Symptom-to-door time is associated with the prognosis for ST-segment elevation myocardial infarction. However, this value has not been a concern in patients with non-ST segment elevation myocardial infarction (NSTEMI). The aim of this study was to assess the relationship between symptom-to-door time and clinical outcomes in patients with NSTEMI. Methods: In total, 1,971 patients with NSTEMI (64.8${\pm}$12.1 years, 23.6% women) were enrolled between Nov. 2005 and Jan. 2008. The patients were divided into two groups according to the time difference between the presentation of symptoms and first medical contact: group I (<12 hours, n=1433) and group II (>12 hours, n=538). One-year mortality rates were compared between the groups. Thrombolysis In Myocardial Infarction (TIMI) and Global Registry of Acute Coronary Events (GRACE) risk scores were calculated in all study patients. Results: The mean age was 64.4${\pm}$12.2 years in group I and 65.6${\pm}$12.0 years in group II (p=0.046). No significant differences existed between the two groups, except for the prevalence of hypertension, diabetes mellitus, initial systolic blood pressure, and initial serum creatinine levels. One-year mortality rates decreased significantly in group I patients [hazard ratio (HR)=1.35, 95% CI (confidential interval): 1.03~1.75, p=0.028] based on a multivariate Cox proportional analysis, which was adjusted by GRACE score, baseline characteristic variables, and predictors of a 1-year mortality in a univariate analysis. In intermediate-to high-risk patients (n=1,184, defined as having a TIMI risk score above 3 points), significant differences were observed in mortality rates between the two groups (HR=1.35, 95% CI: 1.02~1.80, p=0.037); the low-risk patients (n=787, HR=1.57, 95% CI: 0.80~3.05, p=0.188), however, showed no such differences. Conclusions: Symptom-to-door time was an independent long-term clinical predictor in patients with NSTEMI, especially in intermediate-to high-risk groups.
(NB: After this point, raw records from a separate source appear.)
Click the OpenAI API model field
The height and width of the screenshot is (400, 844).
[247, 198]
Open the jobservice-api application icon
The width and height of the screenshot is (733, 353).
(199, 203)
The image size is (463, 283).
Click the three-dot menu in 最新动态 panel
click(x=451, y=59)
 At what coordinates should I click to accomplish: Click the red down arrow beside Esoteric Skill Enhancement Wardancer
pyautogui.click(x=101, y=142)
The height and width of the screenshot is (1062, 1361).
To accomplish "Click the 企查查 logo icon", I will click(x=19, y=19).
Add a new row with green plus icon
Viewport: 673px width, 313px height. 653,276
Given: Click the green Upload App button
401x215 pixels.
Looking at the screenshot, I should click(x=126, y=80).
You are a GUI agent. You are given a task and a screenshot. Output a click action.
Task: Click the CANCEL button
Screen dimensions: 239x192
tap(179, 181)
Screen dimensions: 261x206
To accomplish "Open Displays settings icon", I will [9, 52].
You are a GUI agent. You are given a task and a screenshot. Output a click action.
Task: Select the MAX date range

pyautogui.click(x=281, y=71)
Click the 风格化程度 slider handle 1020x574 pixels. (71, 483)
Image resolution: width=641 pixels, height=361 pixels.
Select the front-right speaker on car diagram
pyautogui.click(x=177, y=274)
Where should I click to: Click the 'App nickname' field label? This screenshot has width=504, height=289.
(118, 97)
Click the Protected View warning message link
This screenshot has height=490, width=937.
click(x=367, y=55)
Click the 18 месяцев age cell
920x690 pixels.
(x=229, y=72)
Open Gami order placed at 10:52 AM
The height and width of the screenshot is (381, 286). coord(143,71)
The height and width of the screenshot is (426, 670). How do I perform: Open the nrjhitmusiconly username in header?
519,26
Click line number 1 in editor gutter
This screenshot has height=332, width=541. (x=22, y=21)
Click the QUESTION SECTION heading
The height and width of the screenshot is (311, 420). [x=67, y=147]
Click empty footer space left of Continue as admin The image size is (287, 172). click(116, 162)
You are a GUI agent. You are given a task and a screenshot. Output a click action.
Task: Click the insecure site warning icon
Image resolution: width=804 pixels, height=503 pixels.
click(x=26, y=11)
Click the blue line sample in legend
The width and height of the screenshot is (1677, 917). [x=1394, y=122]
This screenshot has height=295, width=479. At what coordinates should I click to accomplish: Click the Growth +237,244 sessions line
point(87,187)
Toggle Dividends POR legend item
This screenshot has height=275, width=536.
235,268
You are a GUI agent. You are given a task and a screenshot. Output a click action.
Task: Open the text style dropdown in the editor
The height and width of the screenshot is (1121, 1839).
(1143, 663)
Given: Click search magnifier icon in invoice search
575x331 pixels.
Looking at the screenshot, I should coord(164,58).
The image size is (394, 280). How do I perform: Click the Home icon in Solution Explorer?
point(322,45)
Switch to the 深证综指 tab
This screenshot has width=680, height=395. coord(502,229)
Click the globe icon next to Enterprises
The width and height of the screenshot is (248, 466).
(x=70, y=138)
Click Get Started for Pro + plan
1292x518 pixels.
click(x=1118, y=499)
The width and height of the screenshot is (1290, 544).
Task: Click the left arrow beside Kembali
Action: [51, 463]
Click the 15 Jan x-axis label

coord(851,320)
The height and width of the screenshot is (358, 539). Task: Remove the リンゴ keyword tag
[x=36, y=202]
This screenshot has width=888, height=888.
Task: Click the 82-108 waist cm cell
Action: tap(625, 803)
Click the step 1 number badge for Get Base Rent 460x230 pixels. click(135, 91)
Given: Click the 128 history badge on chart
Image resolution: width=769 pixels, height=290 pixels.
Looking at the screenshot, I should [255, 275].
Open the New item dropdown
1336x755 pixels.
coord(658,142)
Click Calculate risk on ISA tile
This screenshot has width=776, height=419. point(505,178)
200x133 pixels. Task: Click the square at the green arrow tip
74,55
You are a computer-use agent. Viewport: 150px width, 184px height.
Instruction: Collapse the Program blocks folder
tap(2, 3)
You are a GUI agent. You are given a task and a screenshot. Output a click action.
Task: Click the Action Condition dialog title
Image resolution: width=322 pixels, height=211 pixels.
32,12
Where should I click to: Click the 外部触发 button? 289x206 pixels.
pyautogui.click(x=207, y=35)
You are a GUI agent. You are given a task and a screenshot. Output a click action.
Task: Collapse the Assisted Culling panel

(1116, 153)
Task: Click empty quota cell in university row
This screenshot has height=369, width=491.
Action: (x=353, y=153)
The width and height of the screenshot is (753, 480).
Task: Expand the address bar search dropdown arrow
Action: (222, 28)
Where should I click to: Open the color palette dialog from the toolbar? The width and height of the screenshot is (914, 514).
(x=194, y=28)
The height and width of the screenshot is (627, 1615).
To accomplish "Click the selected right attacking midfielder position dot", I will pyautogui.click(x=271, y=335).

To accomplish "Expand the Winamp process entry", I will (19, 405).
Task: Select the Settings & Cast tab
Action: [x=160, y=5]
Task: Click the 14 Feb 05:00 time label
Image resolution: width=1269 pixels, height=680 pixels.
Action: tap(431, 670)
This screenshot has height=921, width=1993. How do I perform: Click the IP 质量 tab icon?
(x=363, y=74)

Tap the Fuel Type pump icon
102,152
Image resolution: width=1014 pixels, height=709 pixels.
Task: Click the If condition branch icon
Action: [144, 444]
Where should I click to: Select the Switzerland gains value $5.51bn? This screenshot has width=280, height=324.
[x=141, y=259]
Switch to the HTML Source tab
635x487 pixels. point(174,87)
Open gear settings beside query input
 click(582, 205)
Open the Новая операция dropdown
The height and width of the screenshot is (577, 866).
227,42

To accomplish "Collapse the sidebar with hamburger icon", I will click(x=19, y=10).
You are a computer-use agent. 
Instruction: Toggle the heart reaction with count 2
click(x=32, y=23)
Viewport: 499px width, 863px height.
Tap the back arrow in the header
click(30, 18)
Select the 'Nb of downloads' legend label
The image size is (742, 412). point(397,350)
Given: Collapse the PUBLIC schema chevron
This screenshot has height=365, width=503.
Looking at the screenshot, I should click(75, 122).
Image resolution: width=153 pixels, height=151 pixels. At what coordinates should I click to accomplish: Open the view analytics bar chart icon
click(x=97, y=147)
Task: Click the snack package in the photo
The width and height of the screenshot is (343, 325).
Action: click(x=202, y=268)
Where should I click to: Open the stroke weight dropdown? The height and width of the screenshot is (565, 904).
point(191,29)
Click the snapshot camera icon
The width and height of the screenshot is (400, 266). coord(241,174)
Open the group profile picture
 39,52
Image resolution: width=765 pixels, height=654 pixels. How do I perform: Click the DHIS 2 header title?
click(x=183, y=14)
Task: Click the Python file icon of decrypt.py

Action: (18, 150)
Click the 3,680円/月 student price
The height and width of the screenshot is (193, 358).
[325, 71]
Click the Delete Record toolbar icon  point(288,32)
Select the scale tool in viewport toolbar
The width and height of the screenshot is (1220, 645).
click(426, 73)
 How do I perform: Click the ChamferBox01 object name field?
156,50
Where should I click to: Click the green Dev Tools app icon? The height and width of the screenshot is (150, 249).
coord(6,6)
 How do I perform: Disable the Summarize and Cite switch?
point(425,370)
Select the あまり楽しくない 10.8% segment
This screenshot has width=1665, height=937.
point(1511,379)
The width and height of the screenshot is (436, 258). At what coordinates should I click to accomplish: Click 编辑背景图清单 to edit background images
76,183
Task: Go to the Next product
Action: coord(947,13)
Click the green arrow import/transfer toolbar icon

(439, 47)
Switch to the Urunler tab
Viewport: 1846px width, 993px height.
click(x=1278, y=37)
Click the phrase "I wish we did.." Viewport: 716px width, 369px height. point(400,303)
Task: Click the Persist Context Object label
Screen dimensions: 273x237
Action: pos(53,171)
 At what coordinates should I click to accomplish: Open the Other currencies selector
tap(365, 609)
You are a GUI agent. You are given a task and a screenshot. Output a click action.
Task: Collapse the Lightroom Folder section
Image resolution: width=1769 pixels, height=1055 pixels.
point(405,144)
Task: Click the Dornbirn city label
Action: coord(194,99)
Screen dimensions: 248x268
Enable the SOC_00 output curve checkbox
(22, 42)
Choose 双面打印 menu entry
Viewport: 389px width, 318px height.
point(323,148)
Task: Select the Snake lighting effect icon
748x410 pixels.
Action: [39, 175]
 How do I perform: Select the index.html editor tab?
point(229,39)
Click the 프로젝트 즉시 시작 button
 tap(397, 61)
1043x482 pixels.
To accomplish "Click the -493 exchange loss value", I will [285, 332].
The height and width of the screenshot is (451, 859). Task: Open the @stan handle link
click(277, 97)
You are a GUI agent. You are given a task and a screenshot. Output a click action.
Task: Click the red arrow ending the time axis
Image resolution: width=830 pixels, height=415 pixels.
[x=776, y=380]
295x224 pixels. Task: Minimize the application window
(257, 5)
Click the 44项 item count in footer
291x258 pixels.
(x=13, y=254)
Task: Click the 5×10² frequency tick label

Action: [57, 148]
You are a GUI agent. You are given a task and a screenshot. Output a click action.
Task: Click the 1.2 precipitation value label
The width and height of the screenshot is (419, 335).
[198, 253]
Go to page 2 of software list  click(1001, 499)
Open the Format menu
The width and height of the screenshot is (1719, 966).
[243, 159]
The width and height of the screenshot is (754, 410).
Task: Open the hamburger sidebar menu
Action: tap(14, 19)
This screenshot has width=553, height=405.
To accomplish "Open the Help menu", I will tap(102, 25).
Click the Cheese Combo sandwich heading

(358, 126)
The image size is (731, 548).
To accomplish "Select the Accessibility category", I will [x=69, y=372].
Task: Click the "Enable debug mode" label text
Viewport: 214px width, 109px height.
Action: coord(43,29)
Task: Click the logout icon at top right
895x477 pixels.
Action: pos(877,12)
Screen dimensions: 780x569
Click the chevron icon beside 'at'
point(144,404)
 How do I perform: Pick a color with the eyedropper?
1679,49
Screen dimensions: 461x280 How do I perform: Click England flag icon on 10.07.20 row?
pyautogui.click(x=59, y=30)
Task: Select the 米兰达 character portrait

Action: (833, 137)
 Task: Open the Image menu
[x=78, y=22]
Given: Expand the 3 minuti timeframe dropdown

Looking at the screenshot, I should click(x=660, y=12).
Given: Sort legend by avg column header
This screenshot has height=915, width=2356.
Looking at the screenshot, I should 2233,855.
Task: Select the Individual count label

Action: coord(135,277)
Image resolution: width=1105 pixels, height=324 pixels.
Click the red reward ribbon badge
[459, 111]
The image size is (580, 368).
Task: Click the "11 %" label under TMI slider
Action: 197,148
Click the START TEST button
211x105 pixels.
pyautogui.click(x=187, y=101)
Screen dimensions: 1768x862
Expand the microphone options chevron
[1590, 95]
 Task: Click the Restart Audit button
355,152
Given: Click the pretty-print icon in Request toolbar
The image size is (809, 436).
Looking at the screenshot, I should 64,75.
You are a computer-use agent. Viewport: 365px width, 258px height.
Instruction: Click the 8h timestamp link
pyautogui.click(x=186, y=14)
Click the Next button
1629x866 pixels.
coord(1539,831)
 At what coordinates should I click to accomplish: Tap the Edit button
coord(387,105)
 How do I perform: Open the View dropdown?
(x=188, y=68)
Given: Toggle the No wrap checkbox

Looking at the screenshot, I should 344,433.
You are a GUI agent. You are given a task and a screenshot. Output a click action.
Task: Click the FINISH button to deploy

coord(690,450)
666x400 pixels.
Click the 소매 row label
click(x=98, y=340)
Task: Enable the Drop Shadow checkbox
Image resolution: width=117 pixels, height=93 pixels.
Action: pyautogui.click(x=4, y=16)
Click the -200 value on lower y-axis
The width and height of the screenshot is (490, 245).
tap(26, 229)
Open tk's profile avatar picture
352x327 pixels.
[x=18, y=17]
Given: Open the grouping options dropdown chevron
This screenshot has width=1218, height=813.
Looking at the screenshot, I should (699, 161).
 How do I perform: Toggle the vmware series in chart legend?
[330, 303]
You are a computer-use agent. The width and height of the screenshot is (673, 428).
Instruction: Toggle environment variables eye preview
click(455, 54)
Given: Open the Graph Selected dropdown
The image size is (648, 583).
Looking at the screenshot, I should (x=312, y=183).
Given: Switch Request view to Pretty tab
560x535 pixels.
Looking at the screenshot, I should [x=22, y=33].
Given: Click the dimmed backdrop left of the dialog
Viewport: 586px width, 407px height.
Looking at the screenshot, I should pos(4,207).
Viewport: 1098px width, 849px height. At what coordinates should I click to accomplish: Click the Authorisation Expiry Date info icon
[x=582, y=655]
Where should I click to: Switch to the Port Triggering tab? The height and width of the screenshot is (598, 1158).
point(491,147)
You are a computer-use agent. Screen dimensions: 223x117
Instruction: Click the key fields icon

목적: 증상발생 후 병원도착 시간(symptom-to-door time)은 ST분절 상승 심근경색증(STEMI) 환자에서 질병의 예후에 관련이 있다고 알려져 있으나, ST분절 비상승 심근경색증(NSTEMI) 환자에서는 확실한 관계가 아직까지 입증되지 않고 있다. 본 연구에서는 NSTEMI 환자에서 증상 발생 후 병원도착 시간이 일년 후 사망률에 미치는 영향에 대하여 알아보고자 하였다. 방법: 2005년 11월부터 2008년 1월까지 응급의료센터에 내원한 STEMI 1,971예(64.8${\pm}$12.1세, 여성 23.6%)를 대상으로 하였다. 증상발생부터 내원 시간이 12시간 이내를 I군(n=1,433), 12시간 이상을 II군(n=538)으로 분류하여 GRACE score 및 TIMI risk score를 평가하였고, TIMI risk score와 1년 후 사망률과 관계를 분석 비교하였다. 결과: 위험인자에서 고혈압(I군 51.8%, II군 58.7%, p=0.006)과 당뇨병(I군 29.8%, II군 34.8%, p=0.032)이 II군에서 많았으며, GRACE score 및 위험인자를 보정한 Cox proportional analysis에서 I군에서 II군에 비하여 1년 사망률이 유의하게 낮았다[hazard ratio (HR)=1.35, 95% CI (confidential interval)=1.03~1.75, p=0.0028]. 특히, TIMI risk score 3점 이상의 증등도 고위험 환자(n=1184)에서 증상발생 후 내원 시간이 짧은군에서 사망률이 유의하게 낮았으며(HR 1.35, 95% CI 1.02~1.80, p=0.037), 3점 이하의 저위험 환자(n=787)에서는 사망률은 유의한 차이는 없었다(n=787, HR 1.57, 95% CI 0.85~3.05, p=0.188). 결론: NSTEMI 환자 중에서 고위험군에서 증상발생 후 병원 도착 시간이 12시간 이내인 환자에서 사망률이 낮았다.